On April 14, 2004, the Company successfully completed its offer to exchange
$1,000 principal amount of its new 8 1/4% Limited Convertible Senior
Subordinated Notes due 2012 ("New Notes") for each $1,000 principal amount of
its 7 1/2% Convertible Subordinated Notes due 2006 ("Old Notes"). The exchange
offer commenced March 2, 2004 and expired on April 14, 2004. A total of $17.9
million principal amount of Old Notes were exchanged, leaving $12.3 million
principal amount of Old Notes outstanding. The New Notes provide for a higher
interest rate, have a longer term, will be convertible into Common Stock at a
lower conversion price of $9.00 per share until March 1, 2007 and are senior to
the Old Notes and the Company's 9 1/2% Subordinated Debentures due 2012.
Note 4 - Sale of Assets and Discontinued Operation
Sale of Assets
On March 28, 2003, the Company sold its custom sports business located in Logan,
Utah for $7.9 million, of which $3.7 million was paid in cash and $4.2 million
was in assumption of two Industrial Revenue Bonds. The Company recorded a gain
of approximately $876,000, net of tax, on the sale. As part of the sale, the
Company recorded bonuses to certain continuing employees of $75,000, which was
included in the recorded gain. As a result of the sale, the Company is
reporting lower revenues. The operations and cash flows of the custom sports
business were not clearly distinguishable from other components of the outdoor
display segment and therefore have not been reported as a discontinued
operation.
5
On June 3, 2004, the Company entered into a sale/leaseback of its Norwalk,
Connecticut headquarters for a sales price of $8.1 million, of which $5.5
million was paid in cash and the balance of $2.6 million is payable, with
interest, four years from closing. The Company leased back the property for
four years, after which a three-year lease for part of the building will take
effect. In accordance with SFAS No. 28 "Accounting for Sales with Leasebacks,"

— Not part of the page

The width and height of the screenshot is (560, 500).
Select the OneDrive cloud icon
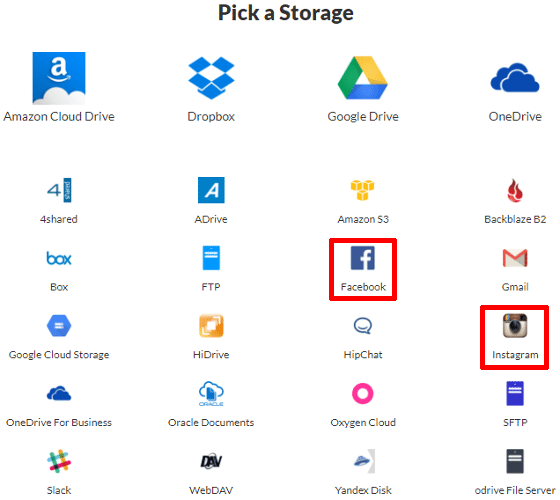click(515, 78)
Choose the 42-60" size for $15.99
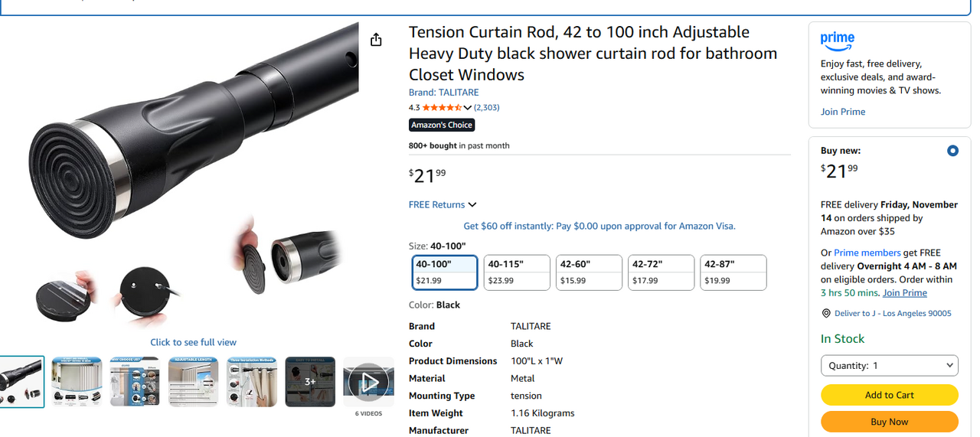Screen dimensions: 980x437 point(589,272)
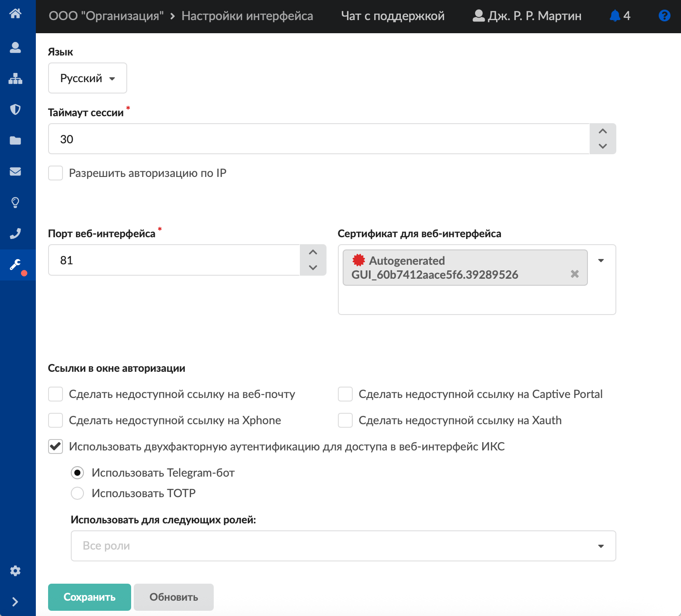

the Company recorded a gain of approximately $2.5 million ($1.5 million, net of
tax), on the sale and deferred $2.2 million of the gain for a total gain of $4.7
million. The deferred gain represents the present value of the lease payments
over the term of the leaseback and will be recognized proportionately to the
rental charge over the next seven years. The $2.6 million balance of the
purchase price, included in other assets in the consolidated balance sheets, is
secured by a purchase money mortgage subordinate to a $3.5 million first
mortgage in favor of the purchaser's lender. In conjunction with the sale, the
Company prepaid $4.9 million of its long-term debt with its senior lenders.
Discontinued Operation
On April 28, 2004, the Company completed an agreement to sell the capital stock
of its Australian subsidiary, Trans-Lux Pty Limited ("PTY"), for $1.7 million in
cash, and the operating results were assumed by the buyer effective as of
February 29, 2004. In accordance with the provisions of SFAS No. 144,
"Accounting For the Impairment or Disposal of Long-lived Assets," the Company
has accounted for PTY as a discontinued operation. The consolidated financial
statements reflect the assets and liabilities of the discontinued operation and
the operations for the prior periods are reported as a discontinued operation.

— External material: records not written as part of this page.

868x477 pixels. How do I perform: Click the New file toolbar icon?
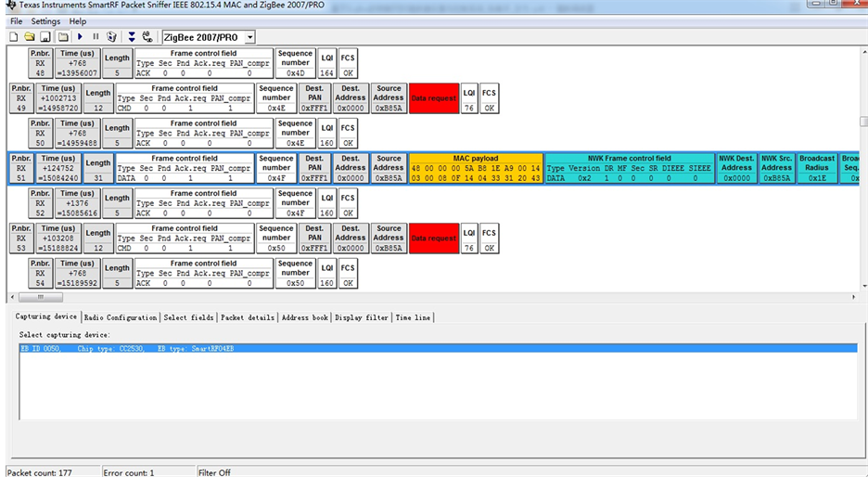tap(14, 37)
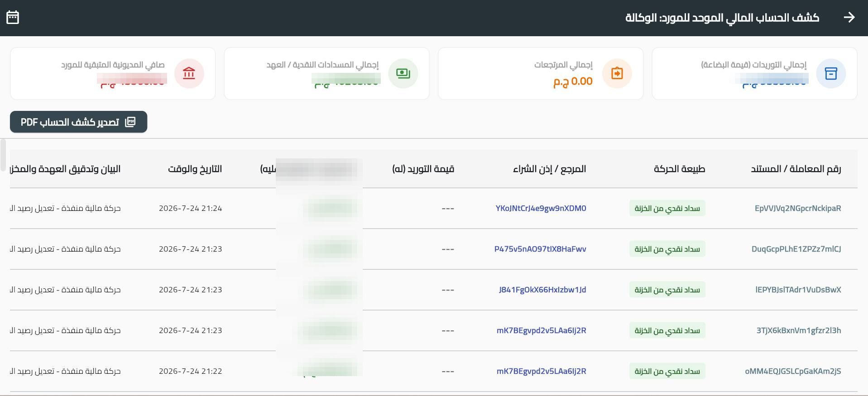Click the first سداد نقدي من الخزنة badge
Image resolution: width=868 pixels, height=396 pixels.
(667, 208)
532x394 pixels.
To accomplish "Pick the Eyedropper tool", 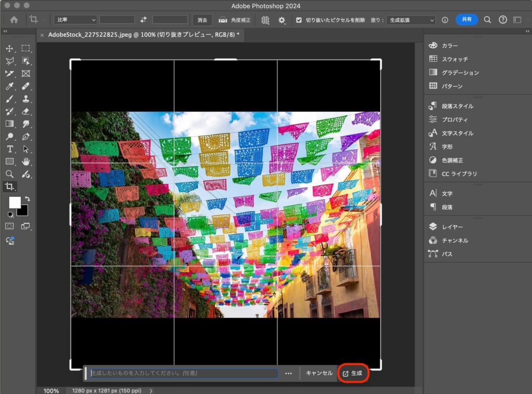I will (9, 86).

The following table presents the financial results of the discontinued
operation:
Three months ended
September 30 Nine months ended September 30
In thousands 2003 2004 2003
- ---------------------------------------------------------------------------------------------------
Revenues $ 319 $ 135 $ 958
Operating expenses 181 126 575
----- ----- -----
Gross profit 138 9 383
General and administrative expenses (134) (126) (353)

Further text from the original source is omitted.